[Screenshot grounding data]
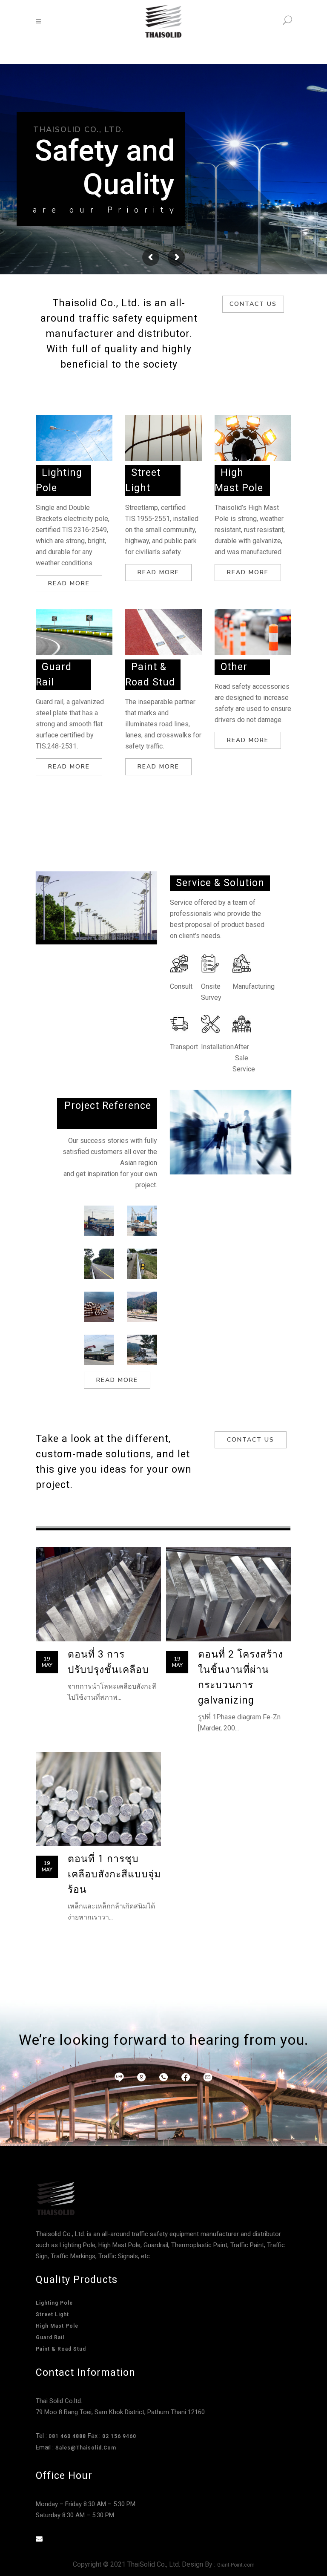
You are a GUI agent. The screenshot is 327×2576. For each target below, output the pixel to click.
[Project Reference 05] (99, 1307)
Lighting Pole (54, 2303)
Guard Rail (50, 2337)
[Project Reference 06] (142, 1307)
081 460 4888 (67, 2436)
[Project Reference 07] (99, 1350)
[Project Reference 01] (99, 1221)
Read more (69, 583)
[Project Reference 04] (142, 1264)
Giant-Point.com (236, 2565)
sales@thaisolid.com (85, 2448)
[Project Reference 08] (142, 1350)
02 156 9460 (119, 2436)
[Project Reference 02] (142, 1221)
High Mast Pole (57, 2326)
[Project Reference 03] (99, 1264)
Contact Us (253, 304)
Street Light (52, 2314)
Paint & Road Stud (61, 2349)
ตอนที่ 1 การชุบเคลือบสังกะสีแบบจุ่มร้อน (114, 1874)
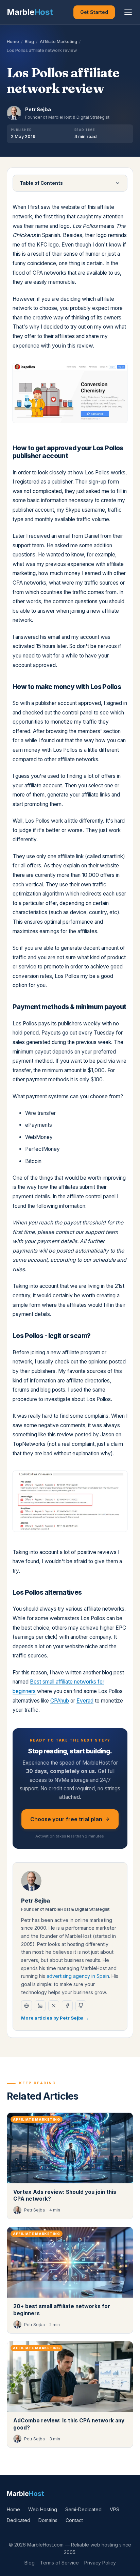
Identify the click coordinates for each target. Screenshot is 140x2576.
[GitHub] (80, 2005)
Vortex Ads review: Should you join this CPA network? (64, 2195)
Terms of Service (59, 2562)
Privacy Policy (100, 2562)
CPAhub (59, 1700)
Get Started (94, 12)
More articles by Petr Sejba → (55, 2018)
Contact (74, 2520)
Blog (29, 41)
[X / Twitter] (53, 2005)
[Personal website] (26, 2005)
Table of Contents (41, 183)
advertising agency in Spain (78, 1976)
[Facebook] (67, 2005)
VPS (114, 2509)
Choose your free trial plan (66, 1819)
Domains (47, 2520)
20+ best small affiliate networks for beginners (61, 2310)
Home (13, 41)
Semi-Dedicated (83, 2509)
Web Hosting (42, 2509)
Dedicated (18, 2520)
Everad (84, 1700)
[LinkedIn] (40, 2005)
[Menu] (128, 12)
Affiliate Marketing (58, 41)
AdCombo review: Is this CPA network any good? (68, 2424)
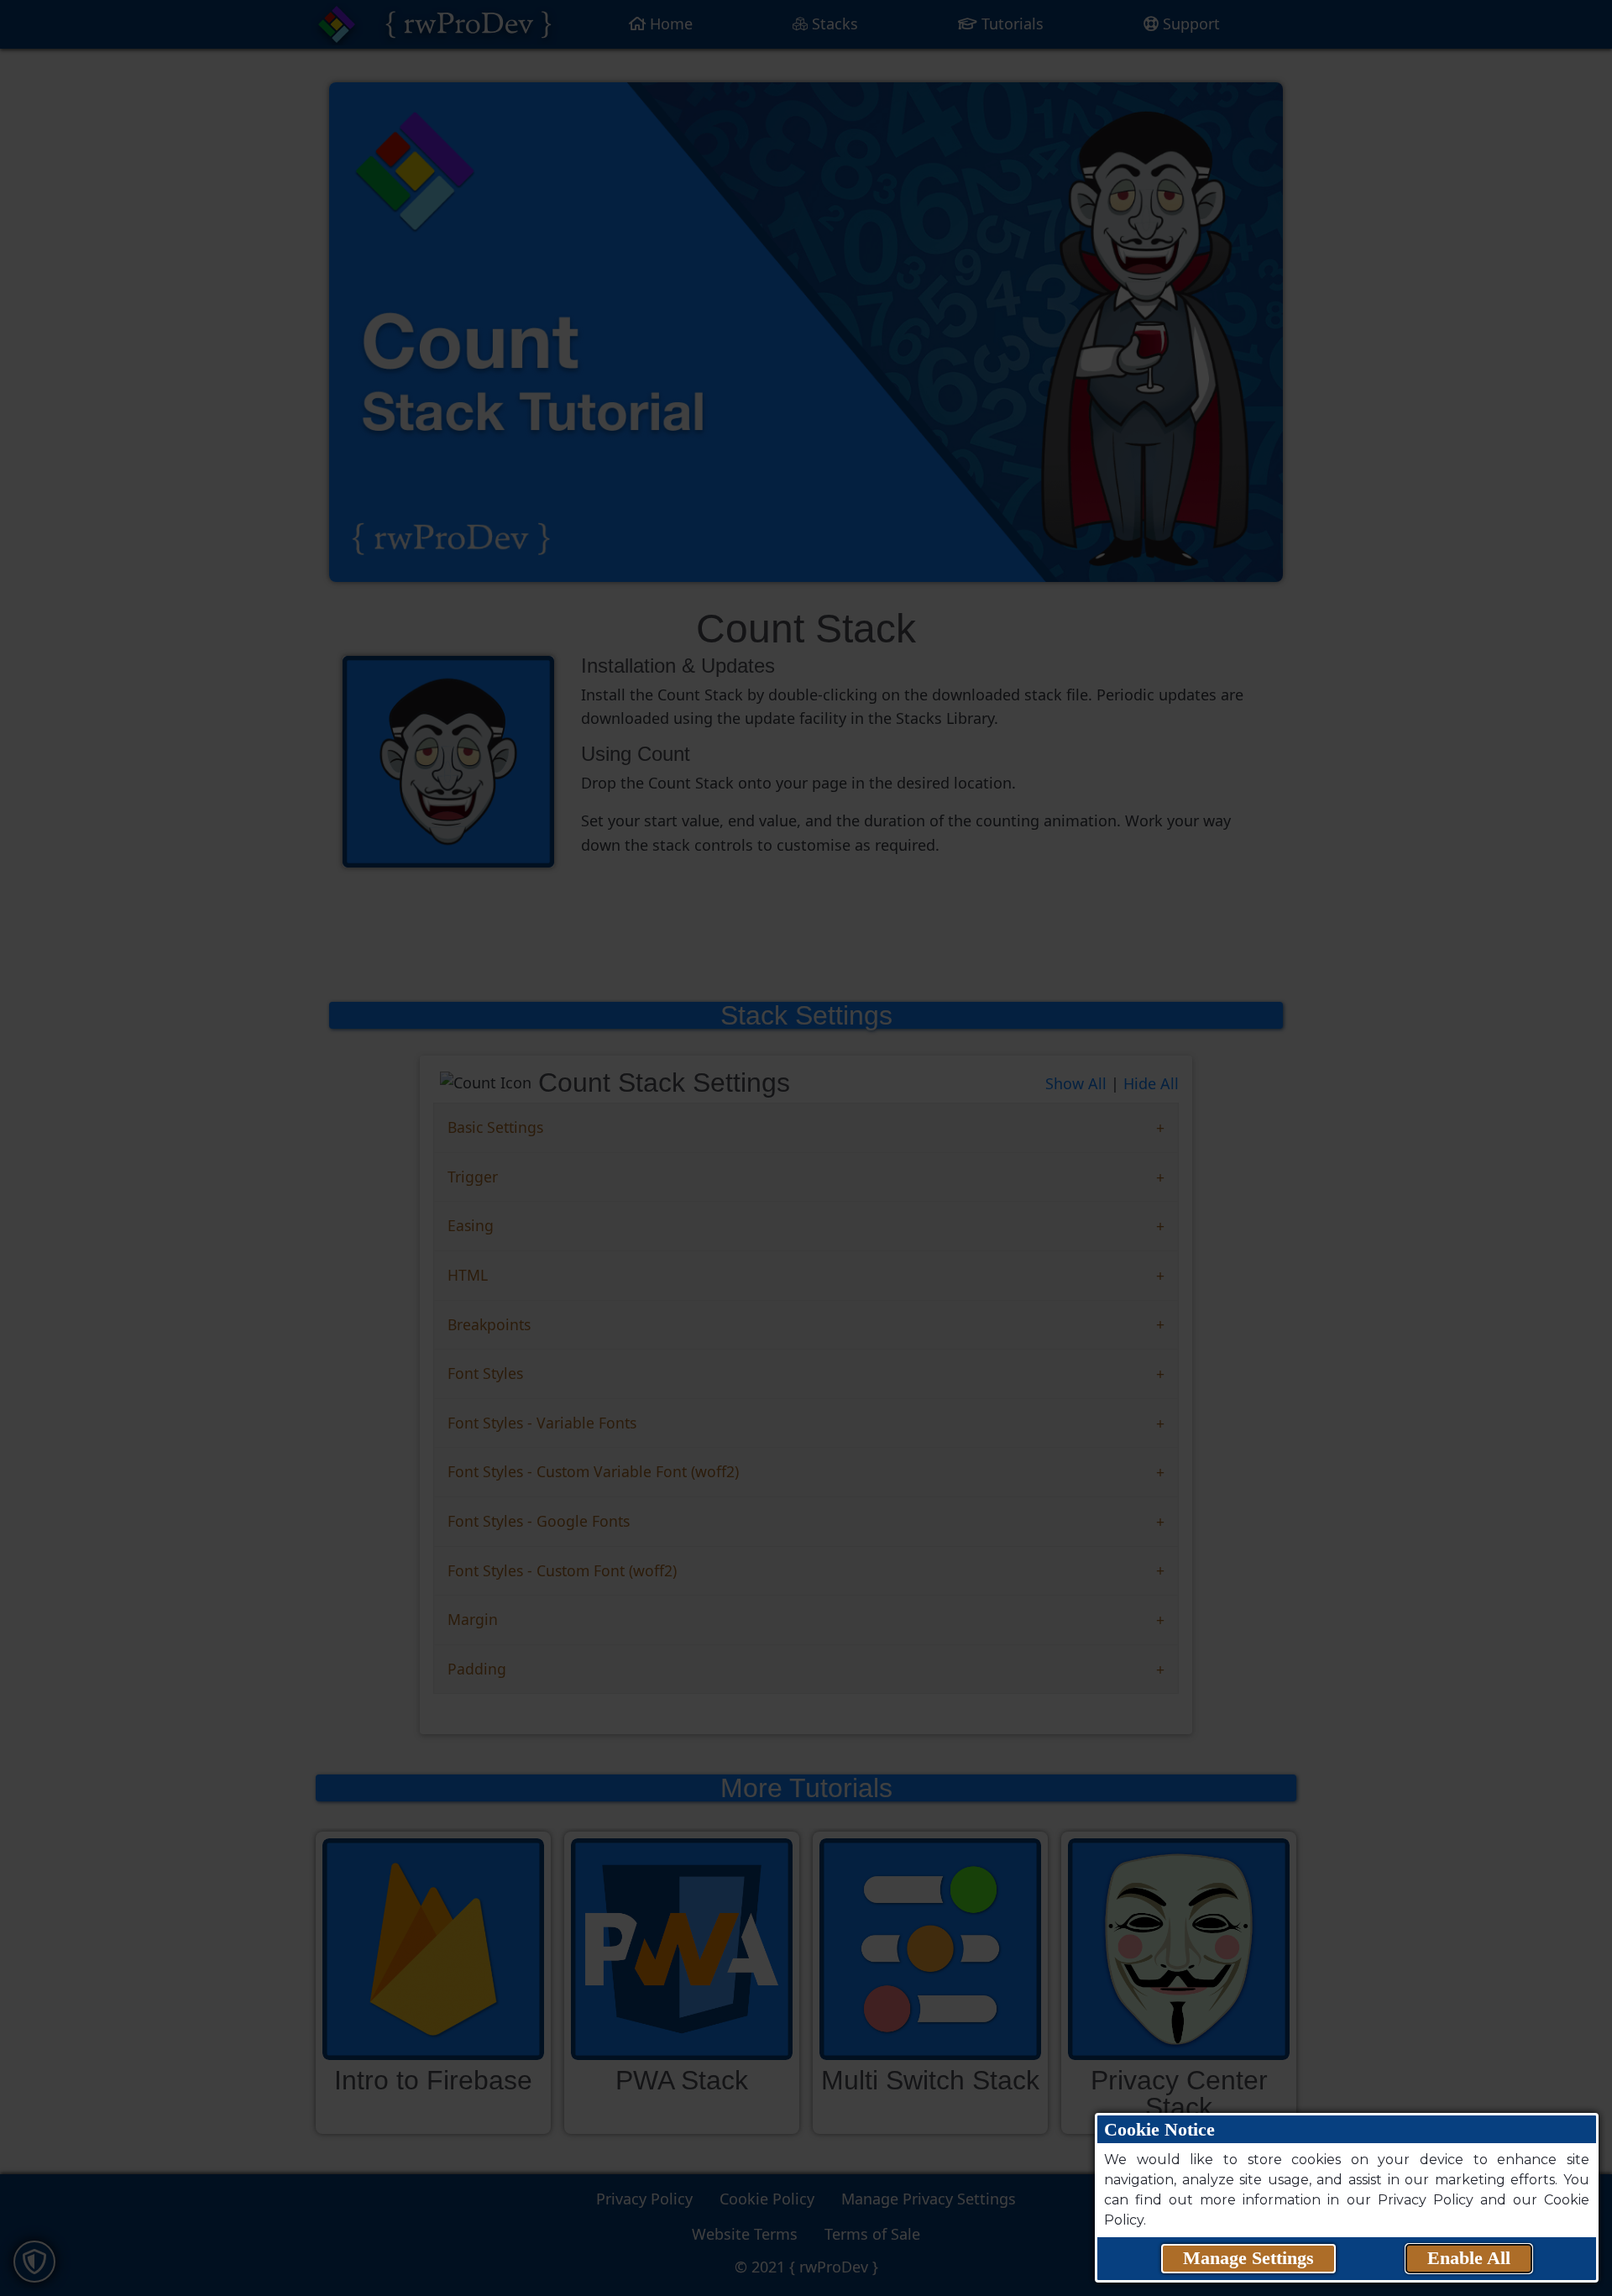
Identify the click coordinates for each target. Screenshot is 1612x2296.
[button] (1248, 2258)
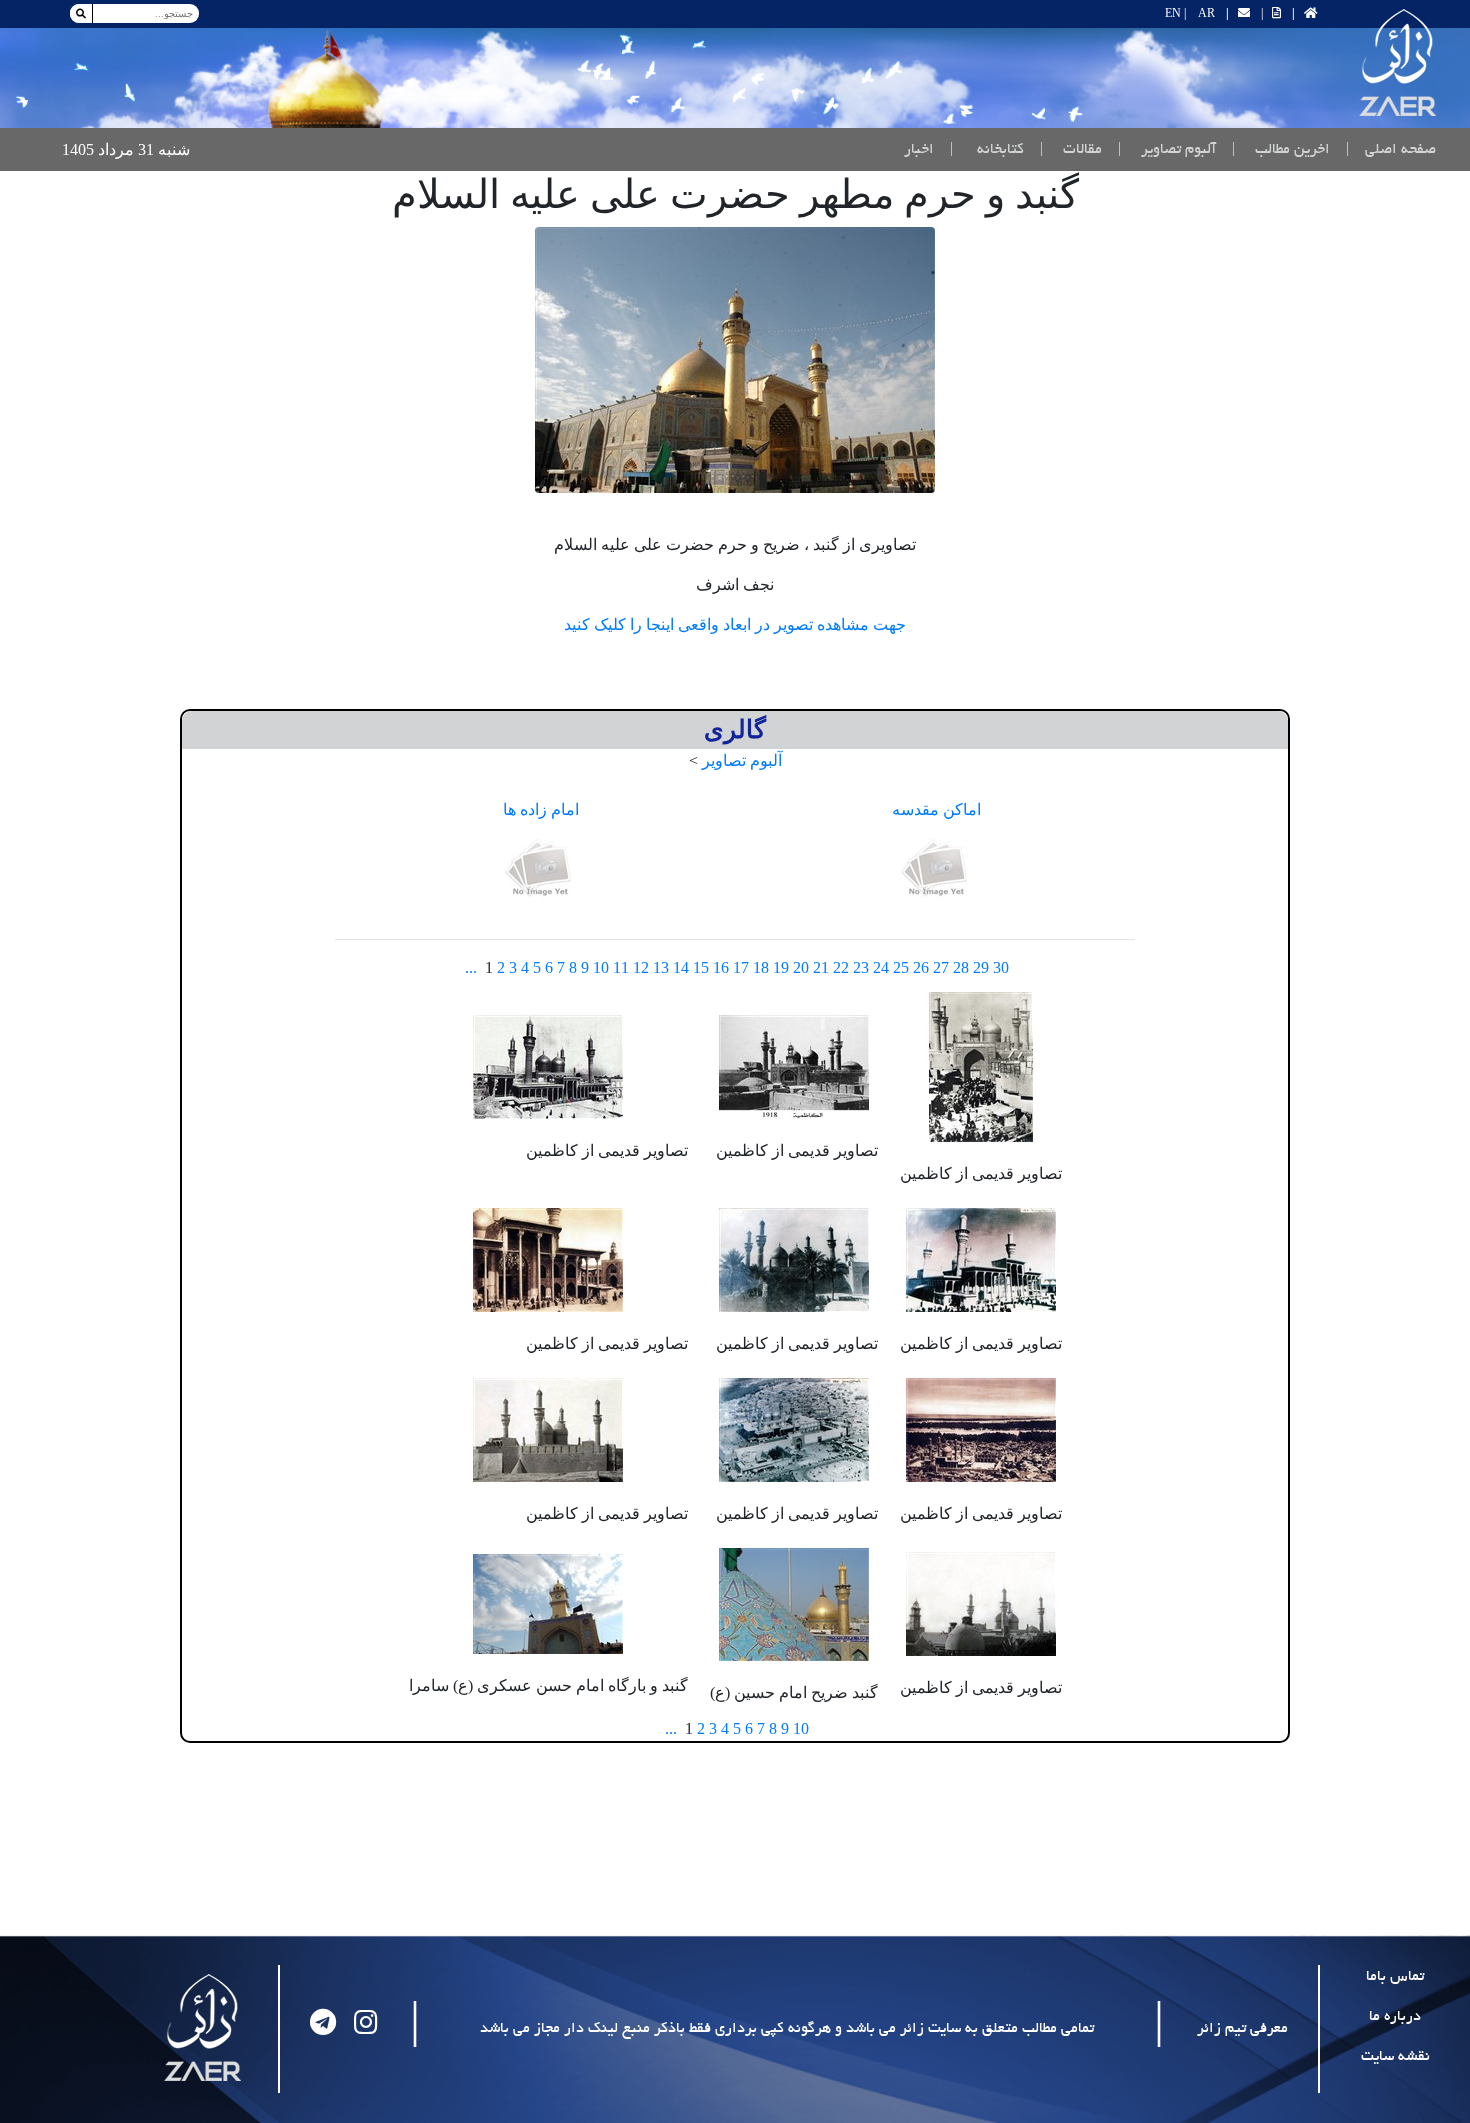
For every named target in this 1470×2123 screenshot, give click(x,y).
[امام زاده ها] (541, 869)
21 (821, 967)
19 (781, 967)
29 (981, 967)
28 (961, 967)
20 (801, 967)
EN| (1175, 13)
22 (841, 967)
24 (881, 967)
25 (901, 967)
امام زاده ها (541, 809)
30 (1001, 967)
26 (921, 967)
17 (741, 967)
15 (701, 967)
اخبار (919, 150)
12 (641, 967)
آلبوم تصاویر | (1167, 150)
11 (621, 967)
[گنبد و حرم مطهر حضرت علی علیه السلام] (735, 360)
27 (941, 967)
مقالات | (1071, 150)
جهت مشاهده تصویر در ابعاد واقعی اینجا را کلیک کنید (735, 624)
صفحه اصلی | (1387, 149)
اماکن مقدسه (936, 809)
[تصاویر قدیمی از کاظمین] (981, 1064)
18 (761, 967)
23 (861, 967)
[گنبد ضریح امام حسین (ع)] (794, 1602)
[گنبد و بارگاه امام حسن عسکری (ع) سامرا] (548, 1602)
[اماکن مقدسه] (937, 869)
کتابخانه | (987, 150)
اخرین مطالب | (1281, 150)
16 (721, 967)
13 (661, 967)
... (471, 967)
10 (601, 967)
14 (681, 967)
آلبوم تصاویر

WORK REQUIRED
Nothing but the lines from the one with "27 (941, 967)" through the final line of the data above should be output, exactly as written.

RESPONSE TO THE TASK
27 (941, 967)
مقالات | (1071, 150)
جهت مشاهده تصویر در ابعاد واقعی اینجا را کلیک کنید (735, 624)
صفحه اصلی | (1387, 149)
اماکن مقدسه (936, 809)
[تصاویر قدیمی از کاظمین] (981, 1064)
18 (761, 967)
23 (861, 967)
[گنبد ضریح امام حسین (ع)] (794, 1602)
[گنبد و بارگاه امام حسن عسکری (ع) سامرا] (548, 1602)
[اماکن مقدسه] (937, 869)
کتابخانه | (987, 150)
اخرین مطالب | (1281, 150)
16 (721, 967)
13 (661, 967)
... (471, 967)
10 (601, 967)
14 (681, 967)
آلبوم تصاویر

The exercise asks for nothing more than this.